Monos (2019) – Firefly


The horror, dude. The horror. I think I can say Alejandro Landes‘ “Monos” reminds us all of Francis Ford Coppola’sApocalypse Now. It’s a gift for us and the world as well. With various references from William Golding’s “Lord of the Flies”, a sprinkle says if this has a powerful force to it. It’s a film about an exploration of human dehumanization, especially children, in Colombia. A band of eight teen soldiers became a guardian of the forest for the Organization, an unknown mysterious group. With anarchist rules without limits whether you want to do what, these young soldiers never knew what they were going through to the end.
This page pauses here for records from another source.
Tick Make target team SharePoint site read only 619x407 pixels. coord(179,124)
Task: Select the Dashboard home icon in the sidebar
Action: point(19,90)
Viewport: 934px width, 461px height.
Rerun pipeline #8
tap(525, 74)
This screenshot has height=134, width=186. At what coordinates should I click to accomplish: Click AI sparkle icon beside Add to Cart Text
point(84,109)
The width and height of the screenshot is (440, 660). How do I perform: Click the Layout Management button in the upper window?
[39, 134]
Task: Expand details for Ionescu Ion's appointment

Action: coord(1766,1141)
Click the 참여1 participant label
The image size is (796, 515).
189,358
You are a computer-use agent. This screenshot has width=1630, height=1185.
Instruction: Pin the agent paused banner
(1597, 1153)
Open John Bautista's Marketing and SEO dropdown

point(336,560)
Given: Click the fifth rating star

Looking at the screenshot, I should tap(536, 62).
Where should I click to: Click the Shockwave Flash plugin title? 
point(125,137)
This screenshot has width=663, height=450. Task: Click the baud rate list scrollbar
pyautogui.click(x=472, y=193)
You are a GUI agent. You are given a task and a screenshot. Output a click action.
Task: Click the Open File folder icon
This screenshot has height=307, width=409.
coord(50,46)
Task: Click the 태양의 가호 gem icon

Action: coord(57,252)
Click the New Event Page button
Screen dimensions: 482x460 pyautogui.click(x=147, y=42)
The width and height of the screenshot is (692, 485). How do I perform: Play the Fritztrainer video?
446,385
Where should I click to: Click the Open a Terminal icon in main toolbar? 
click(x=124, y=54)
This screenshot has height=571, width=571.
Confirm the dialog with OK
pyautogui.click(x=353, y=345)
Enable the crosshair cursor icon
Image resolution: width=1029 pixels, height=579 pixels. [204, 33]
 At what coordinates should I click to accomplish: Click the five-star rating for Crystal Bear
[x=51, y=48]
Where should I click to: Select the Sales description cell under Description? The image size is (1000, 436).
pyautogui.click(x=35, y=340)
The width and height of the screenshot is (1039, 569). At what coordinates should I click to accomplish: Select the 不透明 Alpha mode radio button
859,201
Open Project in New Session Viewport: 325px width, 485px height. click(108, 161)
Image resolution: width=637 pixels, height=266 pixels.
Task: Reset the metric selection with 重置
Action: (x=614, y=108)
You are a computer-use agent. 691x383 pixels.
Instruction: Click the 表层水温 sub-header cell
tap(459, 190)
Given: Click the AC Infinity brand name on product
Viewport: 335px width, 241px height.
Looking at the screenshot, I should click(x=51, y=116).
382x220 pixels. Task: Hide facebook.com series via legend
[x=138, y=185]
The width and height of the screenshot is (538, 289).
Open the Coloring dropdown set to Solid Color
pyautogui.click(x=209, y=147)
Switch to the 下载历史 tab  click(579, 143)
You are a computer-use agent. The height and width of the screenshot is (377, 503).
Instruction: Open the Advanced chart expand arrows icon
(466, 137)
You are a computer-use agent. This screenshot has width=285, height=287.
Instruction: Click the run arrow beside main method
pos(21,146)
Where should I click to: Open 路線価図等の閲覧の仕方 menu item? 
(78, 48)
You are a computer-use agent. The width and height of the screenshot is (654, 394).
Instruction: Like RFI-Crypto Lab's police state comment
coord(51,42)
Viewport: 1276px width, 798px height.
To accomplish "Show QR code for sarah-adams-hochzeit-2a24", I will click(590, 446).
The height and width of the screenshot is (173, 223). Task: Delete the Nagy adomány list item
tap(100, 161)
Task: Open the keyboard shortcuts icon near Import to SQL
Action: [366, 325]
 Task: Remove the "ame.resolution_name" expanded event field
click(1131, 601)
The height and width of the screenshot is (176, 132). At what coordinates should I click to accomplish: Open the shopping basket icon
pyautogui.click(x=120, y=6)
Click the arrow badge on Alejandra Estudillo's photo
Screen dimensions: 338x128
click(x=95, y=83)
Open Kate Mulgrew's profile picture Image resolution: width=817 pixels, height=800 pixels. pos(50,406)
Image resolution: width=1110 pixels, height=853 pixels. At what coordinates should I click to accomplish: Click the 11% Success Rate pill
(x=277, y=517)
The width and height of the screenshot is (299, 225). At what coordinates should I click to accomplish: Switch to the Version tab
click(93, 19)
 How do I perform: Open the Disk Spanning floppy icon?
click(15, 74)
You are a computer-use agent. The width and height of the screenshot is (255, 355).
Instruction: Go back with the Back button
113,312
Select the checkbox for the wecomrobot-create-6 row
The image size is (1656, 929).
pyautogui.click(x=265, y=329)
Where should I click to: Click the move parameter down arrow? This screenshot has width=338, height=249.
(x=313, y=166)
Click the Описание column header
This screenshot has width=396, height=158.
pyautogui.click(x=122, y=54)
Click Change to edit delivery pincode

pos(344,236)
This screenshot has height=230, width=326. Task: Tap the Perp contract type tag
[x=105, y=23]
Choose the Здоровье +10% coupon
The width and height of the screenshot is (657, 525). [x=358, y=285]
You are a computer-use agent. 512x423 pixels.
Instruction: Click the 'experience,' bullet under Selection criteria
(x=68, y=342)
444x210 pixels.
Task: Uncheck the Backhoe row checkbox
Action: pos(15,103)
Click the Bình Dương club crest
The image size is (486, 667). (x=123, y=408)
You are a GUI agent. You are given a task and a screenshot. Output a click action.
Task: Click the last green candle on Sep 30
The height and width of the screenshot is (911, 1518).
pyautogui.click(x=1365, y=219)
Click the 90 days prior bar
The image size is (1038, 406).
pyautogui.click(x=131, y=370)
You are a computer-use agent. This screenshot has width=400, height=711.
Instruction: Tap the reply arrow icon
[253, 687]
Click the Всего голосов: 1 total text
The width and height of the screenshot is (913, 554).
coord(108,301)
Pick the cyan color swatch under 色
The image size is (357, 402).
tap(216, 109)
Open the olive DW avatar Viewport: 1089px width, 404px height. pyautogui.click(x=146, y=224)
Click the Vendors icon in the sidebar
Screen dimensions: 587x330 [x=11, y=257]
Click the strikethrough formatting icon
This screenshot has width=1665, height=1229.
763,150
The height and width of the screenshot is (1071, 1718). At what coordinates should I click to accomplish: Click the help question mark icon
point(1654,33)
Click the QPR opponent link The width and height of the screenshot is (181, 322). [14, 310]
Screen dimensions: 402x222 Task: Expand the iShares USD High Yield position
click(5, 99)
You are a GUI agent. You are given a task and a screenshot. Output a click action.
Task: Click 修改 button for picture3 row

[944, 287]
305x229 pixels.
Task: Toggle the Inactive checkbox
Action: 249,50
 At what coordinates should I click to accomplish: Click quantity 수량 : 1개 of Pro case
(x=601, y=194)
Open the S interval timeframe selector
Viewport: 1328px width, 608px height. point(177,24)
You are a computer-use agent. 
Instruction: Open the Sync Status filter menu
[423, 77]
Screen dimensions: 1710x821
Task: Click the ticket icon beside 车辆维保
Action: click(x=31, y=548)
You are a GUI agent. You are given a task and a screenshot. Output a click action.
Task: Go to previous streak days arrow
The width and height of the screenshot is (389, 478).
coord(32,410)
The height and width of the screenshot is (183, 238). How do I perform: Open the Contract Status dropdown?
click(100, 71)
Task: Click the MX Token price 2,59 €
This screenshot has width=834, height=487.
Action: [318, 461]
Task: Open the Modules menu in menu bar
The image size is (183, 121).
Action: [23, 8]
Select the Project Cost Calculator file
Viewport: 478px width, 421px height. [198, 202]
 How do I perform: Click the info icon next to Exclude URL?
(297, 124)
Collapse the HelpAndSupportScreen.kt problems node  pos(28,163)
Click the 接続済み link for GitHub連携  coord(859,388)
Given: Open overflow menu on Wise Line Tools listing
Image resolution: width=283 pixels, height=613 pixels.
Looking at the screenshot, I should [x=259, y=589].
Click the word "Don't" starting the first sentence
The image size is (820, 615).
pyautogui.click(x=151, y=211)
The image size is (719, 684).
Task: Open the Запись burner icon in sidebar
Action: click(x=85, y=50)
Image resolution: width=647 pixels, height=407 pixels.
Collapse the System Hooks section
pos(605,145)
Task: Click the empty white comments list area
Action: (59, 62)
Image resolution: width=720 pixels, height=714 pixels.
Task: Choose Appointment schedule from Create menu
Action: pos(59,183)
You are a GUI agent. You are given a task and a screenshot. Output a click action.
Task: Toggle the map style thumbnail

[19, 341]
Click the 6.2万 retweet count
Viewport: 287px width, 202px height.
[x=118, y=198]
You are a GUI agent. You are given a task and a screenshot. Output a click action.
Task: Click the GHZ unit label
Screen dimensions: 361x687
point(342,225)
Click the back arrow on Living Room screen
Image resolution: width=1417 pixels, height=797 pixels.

The Organization knows very well what these children are going through. They put them in a dark place which almost made me vomit to death seeing the situation of these children. Physically and emotionally, they don’t know where they are now. But, one thing they know is don’t let a cow die. If the cow dies, there is a consequence. Wolf (Julián Giraldo), Lady (Karen Quintero), Boom Boom (Sneider Castro), Dog (Paul Cubides), Rambo (Sofia Buenaventura) are some of the children’s pseudonyms. They don’t have real names, even we never know the past and who their parents are. What we know is that they are guarding one of the American prisoners whom they mention as Doctora (Julianne Nicholson).

“Monos” is the third feature by Alejandro Landes. He had previously worked on a documentary called “Cocalero”. However, “Porfirio” is his first featured-debut movie. In “Monos”, Landes puts these children in nightmares, in forests where we never get used to, we never see. It’s one of the fascinating yet frustrating experiences to go through. What we never know is whether these children were thrown away. Are they orphans or have they been kidnapped? There are no adults, except only their mentors. Unconsciously, adults give complete to give them the freedom to live in the wild. However, it’s a foreshadowing if these children are consumed with their world, not caring about humanity anymore.

It’s a great complicated movie when you don’t know who else you can sympathize with. You want to sympathize with these kids because you know they are nothing but soldiers and puppets. You want to sympathize with the prisoner because you know what she’s been through right now. But, it’s hard when you can only see them from another perspective. Imagine, inadvertently, just killing the cows made these children don’t know what to do. There isn’t much going on in the first act besides you just witnessing these children doing their everyday life in the wild. No purpose of the story other than Doctora who provides a subtle plot.

Alejandro Landes doesn’t provide a specific location for the story of the movie. Apart from Colombia, we don’t know specific details. It’s astonishing because just like these kids, you don’t know where you are now. The horror of the movie caught you up because of the set and the tone as well. At the top of the mountain where you could be stabbed in the back, you think if either you just surrender or fight. However, “Monos” is an important movie because it’s happening in specific countries too. It’s a story about dehumanizing children in war, the use of children as a sacrifice for war and frontline.

Rambo is probably one of the most developed and prominent among all characters. We see him as a child in general but we just care for him a lot because it is he who develops a lot and through hell a lot day after day. Just like the shot at the end of the movie, you know this movie is just jaw-dropping. Doctora is also a real character besides Rambo as well but she kind of acts a bit of villain. But, we understand her motive for why she did it. It still progresses and produces a lot of allegory and symbolism through the images. Even one of the frames reminds you of “Apocalypse Now” directly, how these characters act like the movie as well, and how they drive insane.

There are so many wide shots, especially when it comes to scenery. Jasper Wolf shows a narrowness, vivid images, and claustrophobic tone of how living in the wild is so dangerous. Still, it’s so beautiful. Coupled with Mica Levi’s score, it’s just so haunting to watch. I always love her in “Under the Skin” and immediately fall in love with her work in this movie too. The eerie tone of the jungle, the omnipresent electronic music of the characters’ minds, the landscape blurred blue of the cinematography, this movie is an abyss. It’s amazingly yet hauntingly beautiful.

Salman Al Farisi

An Indonesian who loves to watch and read everything. A literary student who likes to write about reviews and essays on Crackdown Review. But, I just wannabe critics who love arthouse than anything.